When it comes to e-commerce, there is no Europe  - wheels
http://eu.techcrunch.com/2009/10/23/when-it-comes-to-e-commerce-there-is-no-europe/
======
laut
Adapting to different currencies, languages, and shipping destinations isn't
free for the shops. But many do support selling to other countries.

If the EU bureaucrats really wanted to look out for consumer interests they
should make member countries abolish all tariffs on products coming from non-
EU countries.

It says "Europe" at the header of that Techcrunch page but has en EU icon next
to it. Europe!=EU

------
NikkiA
The irony is that the people running these businesses probably are _very_
aware of that potential, since they likely scour the european market for the
cheapest supplier for the business.

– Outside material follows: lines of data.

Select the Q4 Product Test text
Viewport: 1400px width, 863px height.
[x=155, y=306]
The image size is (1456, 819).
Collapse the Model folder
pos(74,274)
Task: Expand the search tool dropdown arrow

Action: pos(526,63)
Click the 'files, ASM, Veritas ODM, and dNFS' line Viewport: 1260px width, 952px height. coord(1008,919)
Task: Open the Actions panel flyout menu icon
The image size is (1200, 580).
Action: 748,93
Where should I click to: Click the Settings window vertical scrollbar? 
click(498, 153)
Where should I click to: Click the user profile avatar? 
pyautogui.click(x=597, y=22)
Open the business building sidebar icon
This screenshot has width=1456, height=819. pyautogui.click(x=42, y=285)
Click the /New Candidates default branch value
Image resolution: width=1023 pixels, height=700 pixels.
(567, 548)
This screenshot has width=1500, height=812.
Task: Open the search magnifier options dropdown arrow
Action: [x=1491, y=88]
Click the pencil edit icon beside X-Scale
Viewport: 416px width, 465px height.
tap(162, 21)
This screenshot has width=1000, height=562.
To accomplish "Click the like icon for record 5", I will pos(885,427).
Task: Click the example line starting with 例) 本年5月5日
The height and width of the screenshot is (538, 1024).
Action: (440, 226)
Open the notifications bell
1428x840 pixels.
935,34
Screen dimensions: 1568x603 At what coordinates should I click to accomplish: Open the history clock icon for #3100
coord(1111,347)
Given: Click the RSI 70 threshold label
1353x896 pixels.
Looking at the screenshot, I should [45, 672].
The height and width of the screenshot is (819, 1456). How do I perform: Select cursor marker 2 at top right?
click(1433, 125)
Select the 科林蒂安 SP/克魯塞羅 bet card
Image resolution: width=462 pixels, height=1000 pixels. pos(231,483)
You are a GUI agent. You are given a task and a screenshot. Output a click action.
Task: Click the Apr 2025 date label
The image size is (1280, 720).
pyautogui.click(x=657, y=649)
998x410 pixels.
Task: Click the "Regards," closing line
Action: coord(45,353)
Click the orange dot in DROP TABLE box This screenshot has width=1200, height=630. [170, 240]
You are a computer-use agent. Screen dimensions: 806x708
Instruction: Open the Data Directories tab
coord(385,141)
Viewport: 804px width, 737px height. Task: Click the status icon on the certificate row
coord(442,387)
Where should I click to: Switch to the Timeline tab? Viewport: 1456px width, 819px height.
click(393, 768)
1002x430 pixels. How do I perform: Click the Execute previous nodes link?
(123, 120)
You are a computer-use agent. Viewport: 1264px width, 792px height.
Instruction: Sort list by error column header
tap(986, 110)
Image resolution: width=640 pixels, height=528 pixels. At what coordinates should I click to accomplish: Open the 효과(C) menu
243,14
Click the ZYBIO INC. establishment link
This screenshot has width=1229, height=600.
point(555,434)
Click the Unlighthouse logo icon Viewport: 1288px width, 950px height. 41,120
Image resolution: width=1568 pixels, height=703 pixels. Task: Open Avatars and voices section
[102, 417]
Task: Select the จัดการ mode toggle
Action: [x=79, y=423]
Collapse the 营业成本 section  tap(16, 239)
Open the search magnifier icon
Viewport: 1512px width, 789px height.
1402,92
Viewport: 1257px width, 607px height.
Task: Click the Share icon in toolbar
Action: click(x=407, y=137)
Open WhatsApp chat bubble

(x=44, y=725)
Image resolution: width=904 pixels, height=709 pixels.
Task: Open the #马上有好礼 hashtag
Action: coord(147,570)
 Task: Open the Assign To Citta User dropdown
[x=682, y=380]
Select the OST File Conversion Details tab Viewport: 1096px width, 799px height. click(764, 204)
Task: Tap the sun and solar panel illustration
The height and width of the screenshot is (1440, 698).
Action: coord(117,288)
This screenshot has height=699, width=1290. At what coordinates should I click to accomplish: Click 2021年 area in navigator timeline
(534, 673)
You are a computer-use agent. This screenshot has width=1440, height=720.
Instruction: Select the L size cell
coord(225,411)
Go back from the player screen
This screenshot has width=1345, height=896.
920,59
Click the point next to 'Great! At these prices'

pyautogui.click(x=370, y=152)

Yet they're, for some reason, too short-
sighted to realise that they need to pass the 'globalism' on to their
customers as well.

And I'm sure they'd complain loudly if they ran into a cheap supplier that
refused to ship outside of their national border.

------
dazzawazza
for small items, such as CD's, the cost of shipping across borders in Europe
is prohibitive. So why would a retailer offer cross border shipping?

In many cases I can buy a CD in States and ship it to the UK cheaper then
getting it from Scandinavia.

Then again if shipping volumes increased in Europe then costs may fall.